Hab ich das bisher richtig verstanden? Aber was macht die andere Methode  public N[] vectorToArray(Vector<N> vector) ?

Soll sie den Vektor aus S08 in ein Array speichern, damit ich in der S09 damit arbeiten kann? Muss dieser dann in der S08 implementiert werden? Oder kann das auch in der S09 gemacht werden?

Bitte entschuldige meine Unkenntnis. Leider ist es so, dass ich am Anfang des Programmierens stehe und alles wie ein riesen Jungle für mich aussieht, aber dennoch möchte ich alles verstehen und trotz Panik wenn ich hier Sachen sehe die ich nicht verstehe, möchte ich nicht aufgeben. Daher hoffe ich, dass du Verständnis für mich hast und mir dennoch weiter helfen kannst. Ich wäre dir sehr dankbar!


----------



## Gast2 (30. Nov 2010)

Auflistung
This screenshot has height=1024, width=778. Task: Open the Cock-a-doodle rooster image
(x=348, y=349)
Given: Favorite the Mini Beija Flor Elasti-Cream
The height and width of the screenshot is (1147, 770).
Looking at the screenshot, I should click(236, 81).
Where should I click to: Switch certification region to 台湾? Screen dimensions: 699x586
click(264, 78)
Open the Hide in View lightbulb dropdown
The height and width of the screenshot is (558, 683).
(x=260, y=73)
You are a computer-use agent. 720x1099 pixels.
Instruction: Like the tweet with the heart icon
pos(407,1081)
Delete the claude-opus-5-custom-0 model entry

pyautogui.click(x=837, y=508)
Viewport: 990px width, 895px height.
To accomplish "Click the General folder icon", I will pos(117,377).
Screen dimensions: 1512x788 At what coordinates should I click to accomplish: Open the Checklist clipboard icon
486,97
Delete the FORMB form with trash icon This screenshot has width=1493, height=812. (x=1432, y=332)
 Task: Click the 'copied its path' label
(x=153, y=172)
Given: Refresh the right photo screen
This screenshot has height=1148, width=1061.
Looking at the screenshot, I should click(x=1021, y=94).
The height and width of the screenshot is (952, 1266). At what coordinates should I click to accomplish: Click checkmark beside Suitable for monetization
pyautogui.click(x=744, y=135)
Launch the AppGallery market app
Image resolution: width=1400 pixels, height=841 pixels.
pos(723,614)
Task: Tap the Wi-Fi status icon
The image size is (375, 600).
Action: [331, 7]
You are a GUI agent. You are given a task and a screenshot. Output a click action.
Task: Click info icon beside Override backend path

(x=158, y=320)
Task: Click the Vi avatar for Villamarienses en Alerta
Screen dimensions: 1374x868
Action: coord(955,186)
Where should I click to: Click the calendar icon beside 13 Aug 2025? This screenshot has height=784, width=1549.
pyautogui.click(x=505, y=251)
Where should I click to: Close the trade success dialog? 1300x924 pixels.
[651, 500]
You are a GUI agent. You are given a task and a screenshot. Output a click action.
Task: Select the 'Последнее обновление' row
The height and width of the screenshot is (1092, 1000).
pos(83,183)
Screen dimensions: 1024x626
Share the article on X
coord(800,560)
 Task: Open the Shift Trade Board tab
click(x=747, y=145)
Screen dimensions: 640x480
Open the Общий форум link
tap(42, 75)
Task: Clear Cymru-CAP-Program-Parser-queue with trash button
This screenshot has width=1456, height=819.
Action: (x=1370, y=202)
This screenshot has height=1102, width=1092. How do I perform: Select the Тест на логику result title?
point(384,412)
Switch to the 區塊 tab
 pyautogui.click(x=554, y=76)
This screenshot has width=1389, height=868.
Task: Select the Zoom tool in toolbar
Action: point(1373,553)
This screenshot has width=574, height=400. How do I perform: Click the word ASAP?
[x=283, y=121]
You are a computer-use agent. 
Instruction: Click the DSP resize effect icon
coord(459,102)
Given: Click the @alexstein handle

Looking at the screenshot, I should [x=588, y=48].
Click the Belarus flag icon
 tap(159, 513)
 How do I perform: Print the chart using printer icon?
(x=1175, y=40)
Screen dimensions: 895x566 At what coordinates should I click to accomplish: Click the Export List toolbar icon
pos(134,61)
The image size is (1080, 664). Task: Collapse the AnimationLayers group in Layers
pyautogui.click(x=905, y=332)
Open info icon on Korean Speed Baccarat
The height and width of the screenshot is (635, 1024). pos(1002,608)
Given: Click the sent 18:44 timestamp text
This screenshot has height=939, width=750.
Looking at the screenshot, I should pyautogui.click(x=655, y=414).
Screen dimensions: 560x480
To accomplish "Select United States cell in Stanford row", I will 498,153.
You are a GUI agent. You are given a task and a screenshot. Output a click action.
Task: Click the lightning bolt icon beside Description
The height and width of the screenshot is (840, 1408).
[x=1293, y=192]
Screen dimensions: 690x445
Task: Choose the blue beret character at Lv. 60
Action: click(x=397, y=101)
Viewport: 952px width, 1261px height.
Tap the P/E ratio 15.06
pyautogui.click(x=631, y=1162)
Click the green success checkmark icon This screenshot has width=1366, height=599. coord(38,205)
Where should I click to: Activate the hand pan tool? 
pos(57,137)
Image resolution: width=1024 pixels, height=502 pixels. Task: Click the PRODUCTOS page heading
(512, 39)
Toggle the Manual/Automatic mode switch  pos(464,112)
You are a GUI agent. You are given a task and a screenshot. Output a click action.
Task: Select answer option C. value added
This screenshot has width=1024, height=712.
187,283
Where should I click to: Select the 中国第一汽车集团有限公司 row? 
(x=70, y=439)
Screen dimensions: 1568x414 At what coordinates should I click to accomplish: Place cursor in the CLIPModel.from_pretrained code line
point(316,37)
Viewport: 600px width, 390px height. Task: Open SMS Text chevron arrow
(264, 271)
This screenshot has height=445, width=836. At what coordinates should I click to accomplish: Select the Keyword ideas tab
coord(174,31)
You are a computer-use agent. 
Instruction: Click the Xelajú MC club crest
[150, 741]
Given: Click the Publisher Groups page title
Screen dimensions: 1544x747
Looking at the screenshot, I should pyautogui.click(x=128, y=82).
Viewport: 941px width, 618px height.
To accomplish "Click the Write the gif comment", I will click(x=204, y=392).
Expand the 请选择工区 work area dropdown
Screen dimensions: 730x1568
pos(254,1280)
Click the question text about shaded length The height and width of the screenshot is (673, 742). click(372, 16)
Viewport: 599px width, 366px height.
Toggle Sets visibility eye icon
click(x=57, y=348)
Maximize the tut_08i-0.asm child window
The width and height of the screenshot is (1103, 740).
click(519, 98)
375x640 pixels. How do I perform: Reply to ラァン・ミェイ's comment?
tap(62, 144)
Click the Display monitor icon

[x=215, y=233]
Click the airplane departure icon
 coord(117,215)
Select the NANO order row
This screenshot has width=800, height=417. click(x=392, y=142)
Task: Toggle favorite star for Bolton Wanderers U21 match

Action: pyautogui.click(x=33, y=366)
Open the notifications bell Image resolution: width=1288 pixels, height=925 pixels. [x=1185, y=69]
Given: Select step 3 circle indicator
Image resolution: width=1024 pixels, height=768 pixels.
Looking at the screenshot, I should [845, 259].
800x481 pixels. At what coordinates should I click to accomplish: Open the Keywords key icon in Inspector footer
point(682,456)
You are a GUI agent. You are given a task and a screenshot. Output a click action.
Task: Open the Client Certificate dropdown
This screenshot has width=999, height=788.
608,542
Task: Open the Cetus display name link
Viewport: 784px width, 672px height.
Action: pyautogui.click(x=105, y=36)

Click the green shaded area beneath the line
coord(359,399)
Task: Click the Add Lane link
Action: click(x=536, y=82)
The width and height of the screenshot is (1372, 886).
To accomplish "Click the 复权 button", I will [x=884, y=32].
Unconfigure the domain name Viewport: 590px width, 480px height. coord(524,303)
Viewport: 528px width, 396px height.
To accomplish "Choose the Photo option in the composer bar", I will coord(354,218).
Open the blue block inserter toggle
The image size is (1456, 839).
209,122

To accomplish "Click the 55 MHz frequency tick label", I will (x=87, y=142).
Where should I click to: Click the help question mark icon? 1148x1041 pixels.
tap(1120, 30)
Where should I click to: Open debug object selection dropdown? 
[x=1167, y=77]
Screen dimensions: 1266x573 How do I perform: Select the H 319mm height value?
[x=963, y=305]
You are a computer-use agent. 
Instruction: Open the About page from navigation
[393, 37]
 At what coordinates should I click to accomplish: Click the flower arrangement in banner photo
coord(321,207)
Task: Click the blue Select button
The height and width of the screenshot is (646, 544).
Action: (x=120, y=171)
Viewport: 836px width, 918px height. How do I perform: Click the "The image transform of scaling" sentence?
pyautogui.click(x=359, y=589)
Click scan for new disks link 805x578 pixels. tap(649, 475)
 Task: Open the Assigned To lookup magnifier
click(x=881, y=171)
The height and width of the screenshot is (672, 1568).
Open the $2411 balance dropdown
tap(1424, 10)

Aufgaben
[1] Formuliere den Absatz des Beitrags, der mit „Bitte entschuldige meine Unkenntnis“ beginnt, kürzer in höchstens zwei Sätzen.
[2] Fasse den Beitrag in zwei Sätzen zusammen.

Antworten im Einzelnen
[1] Entschuldige meine Unkenntnis: Ich stehe noch am Anfang des Programmierens, und alles wirkt wie ein riesiger Dschungel. Trotz Panik will ich alles verstehen und nicht aufgeben und wäre für weitere Hilfe sehr dankbar.

[2] Im Beitrag wird gefragt, was die Methode public N[] vectorToArray(Vector<N> vector) macht, ob sie den Vektor aus S08 in ein Array speichern soll, damit in S09 damit gearbeitet werden kann, und ob sie in S08 oder auch in S09 implementiert werden kann. Außerdem wird um Verständnis gebeten, weil beim Einstieg ins Programmieren alles wie ein riesiger Dschungel wirkt, und trotz Panik wird auf weitere Hilfe gehofft, ohne aufgeben zu wollen.